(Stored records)
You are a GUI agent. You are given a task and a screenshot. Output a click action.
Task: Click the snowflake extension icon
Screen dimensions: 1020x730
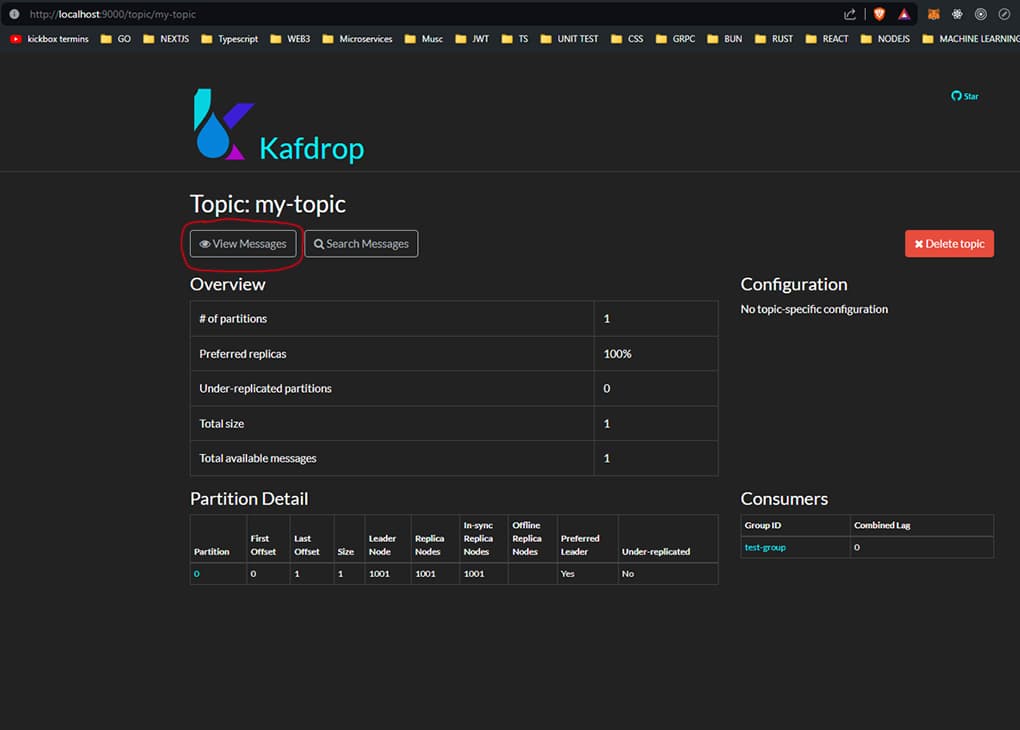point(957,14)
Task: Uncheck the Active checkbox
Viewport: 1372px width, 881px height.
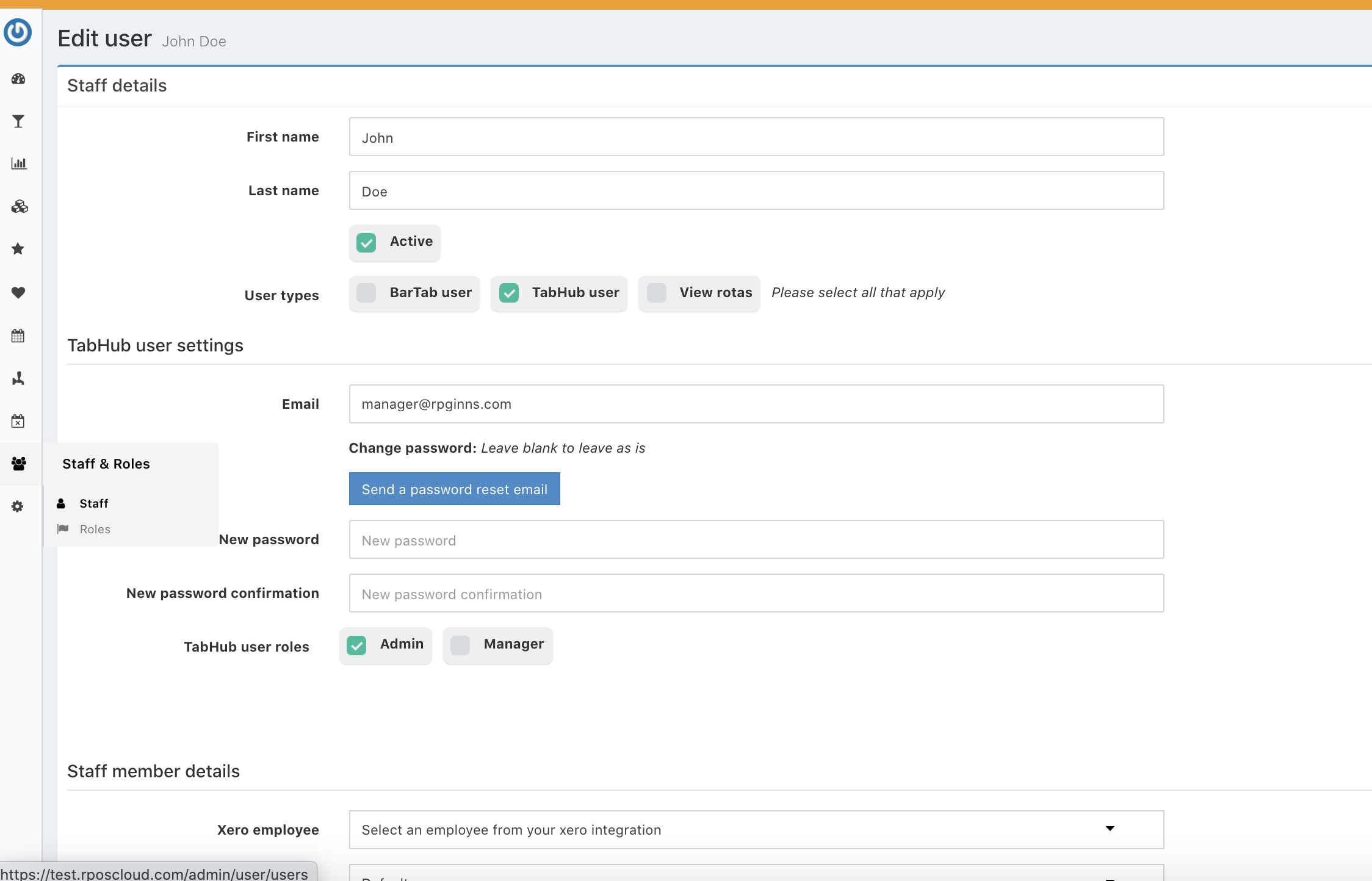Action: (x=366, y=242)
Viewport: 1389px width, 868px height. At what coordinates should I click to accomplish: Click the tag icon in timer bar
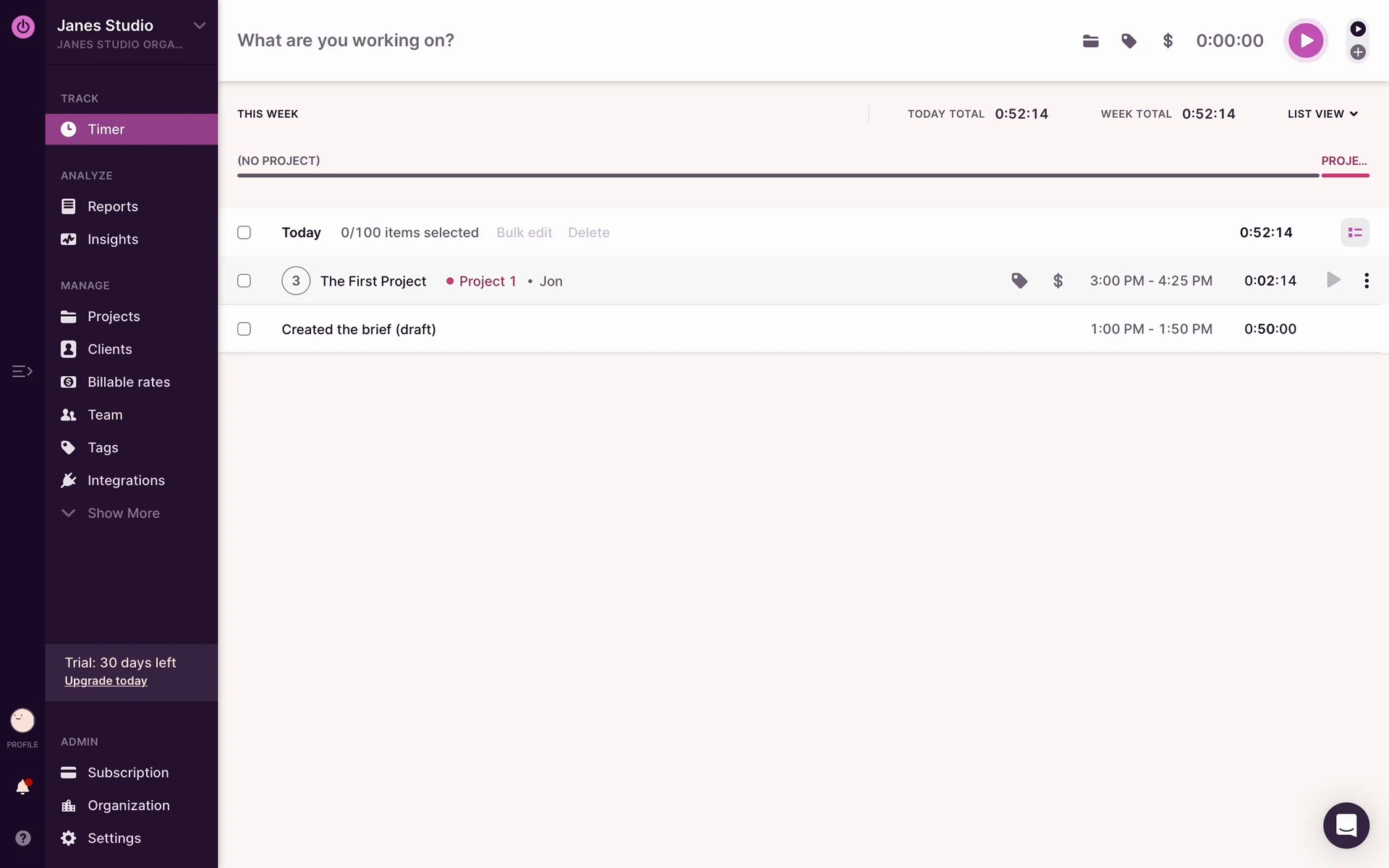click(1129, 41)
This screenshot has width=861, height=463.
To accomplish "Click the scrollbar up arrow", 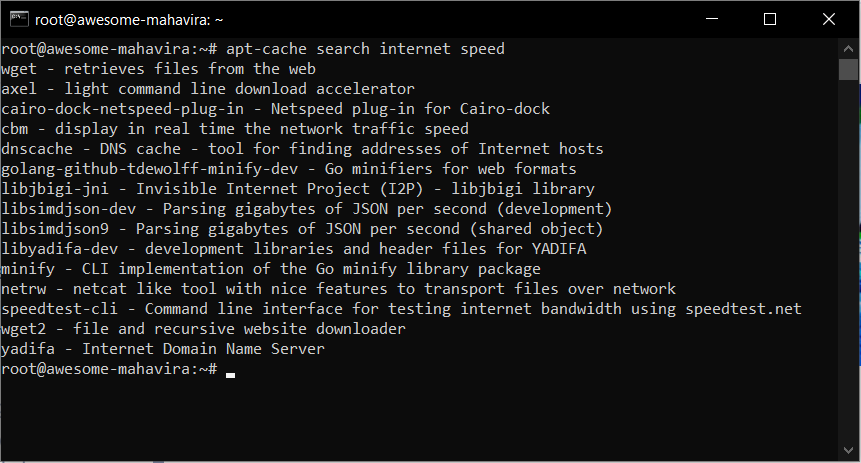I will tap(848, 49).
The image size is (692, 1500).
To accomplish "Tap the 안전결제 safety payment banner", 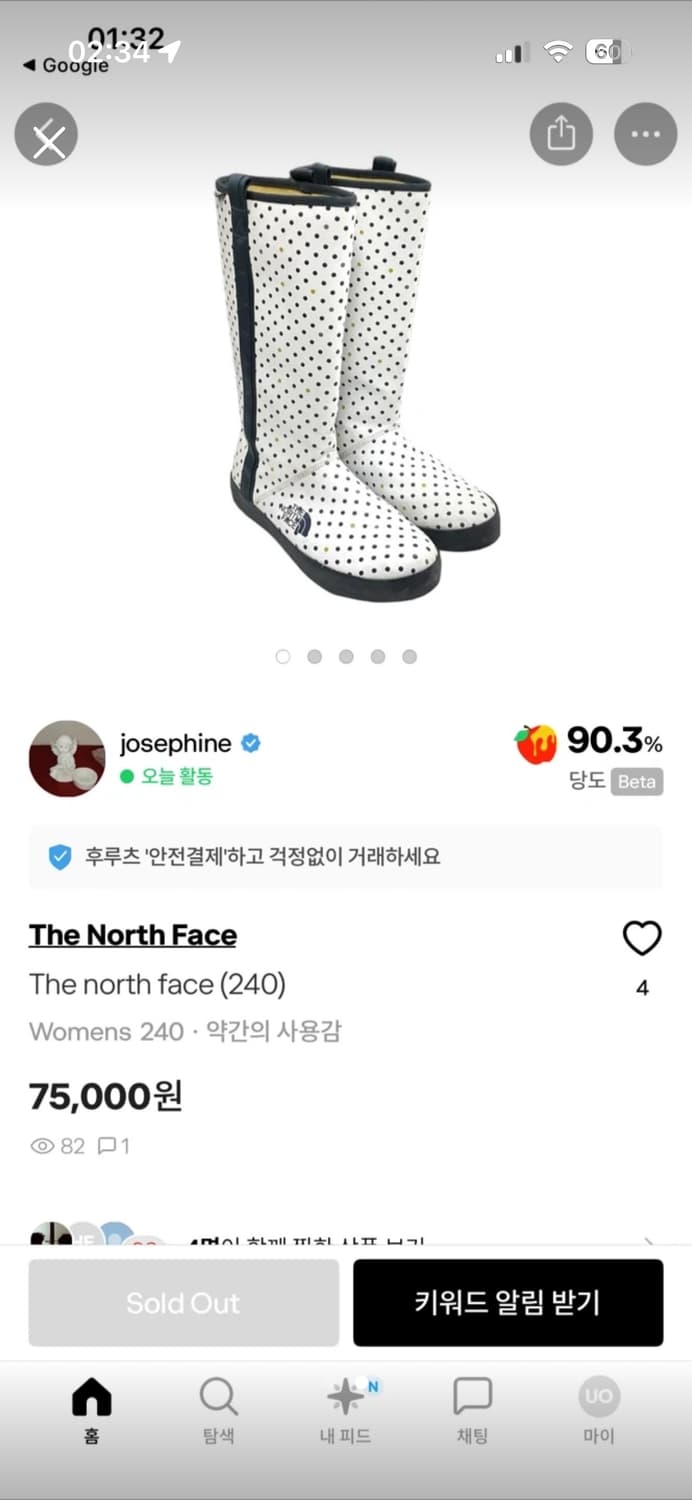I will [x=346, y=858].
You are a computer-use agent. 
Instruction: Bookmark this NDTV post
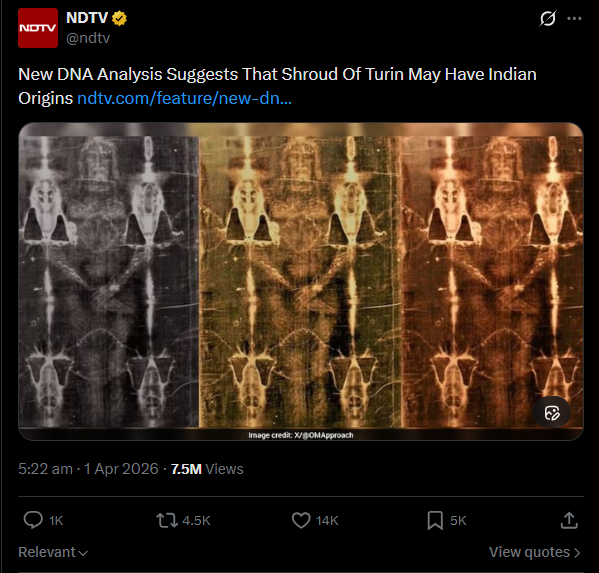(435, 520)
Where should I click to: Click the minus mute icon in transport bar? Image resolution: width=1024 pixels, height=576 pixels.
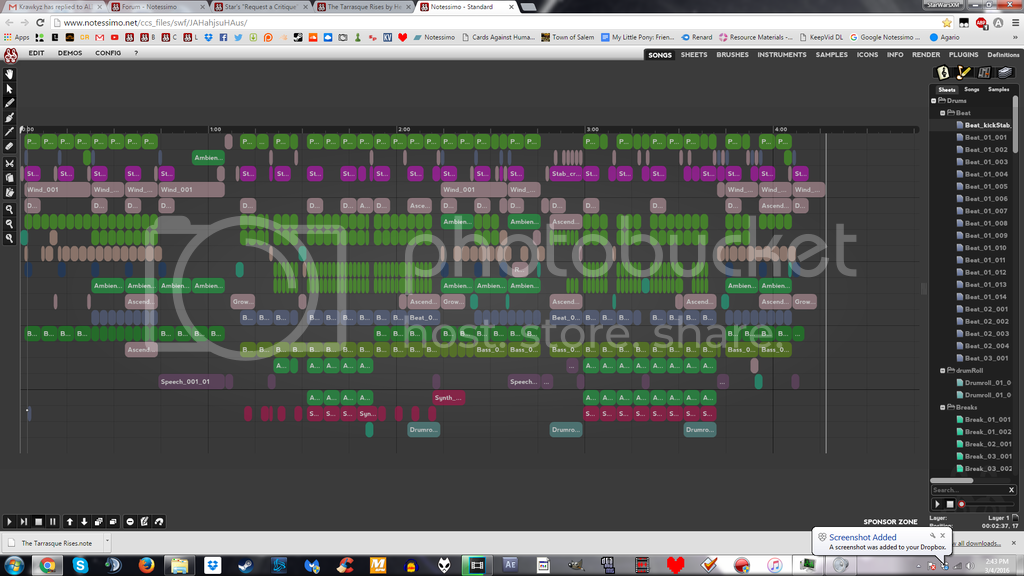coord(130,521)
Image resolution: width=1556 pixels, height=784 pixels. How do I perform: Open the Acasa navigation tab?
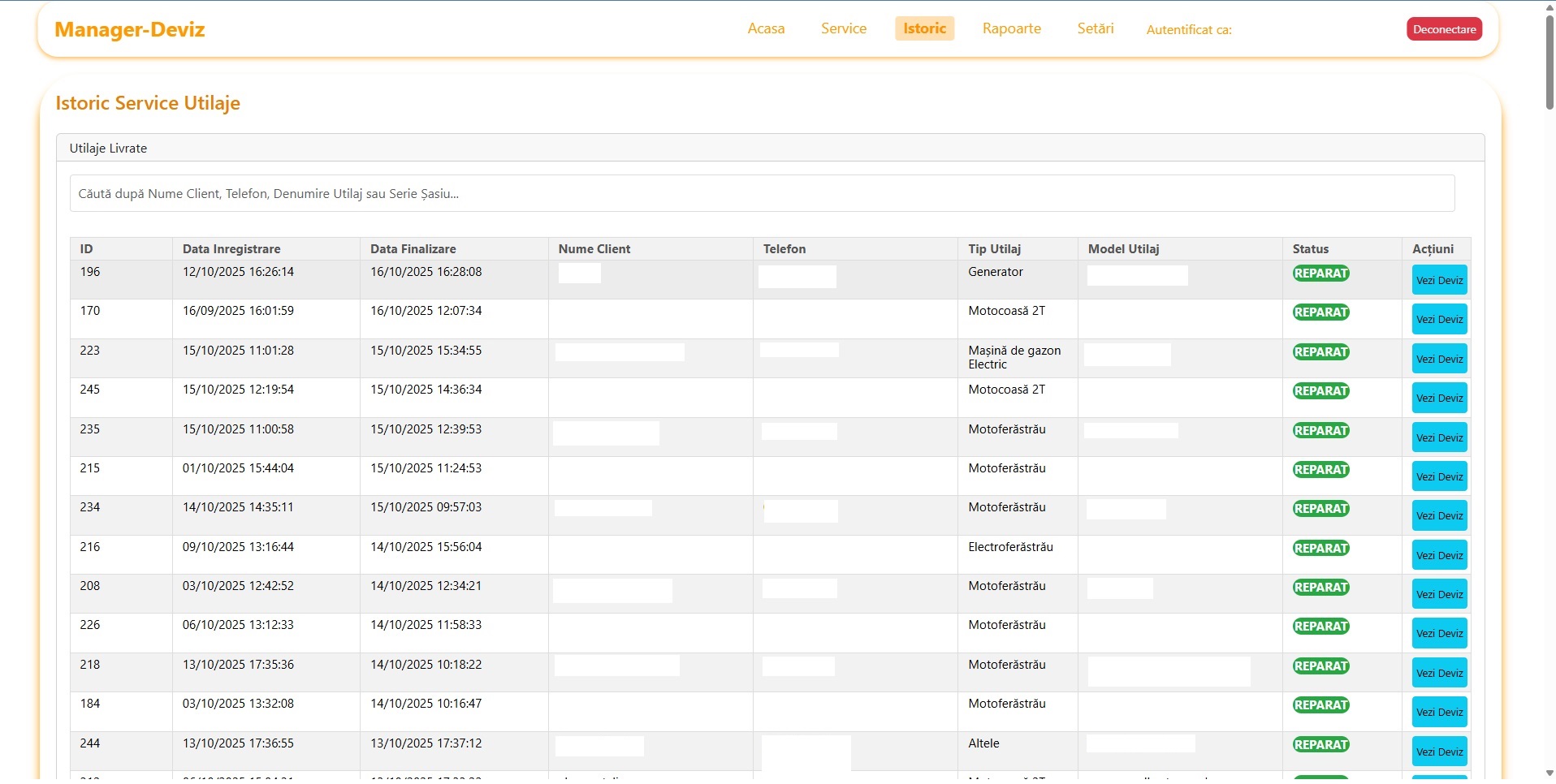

Set exercise: Copy out everything from the line containing "Where should I" down to the end of the data, leaving the pictures out of your answer.

Task output:
Where should I click to: Click the minus mute icon in transport bar? Image resolution: width=1024 pixels, height=576 pixels.
coord(130,521)
Image resolution: width=1556 pixels, height=784 pixels. How do I perform: Open the Acasa navigation tab?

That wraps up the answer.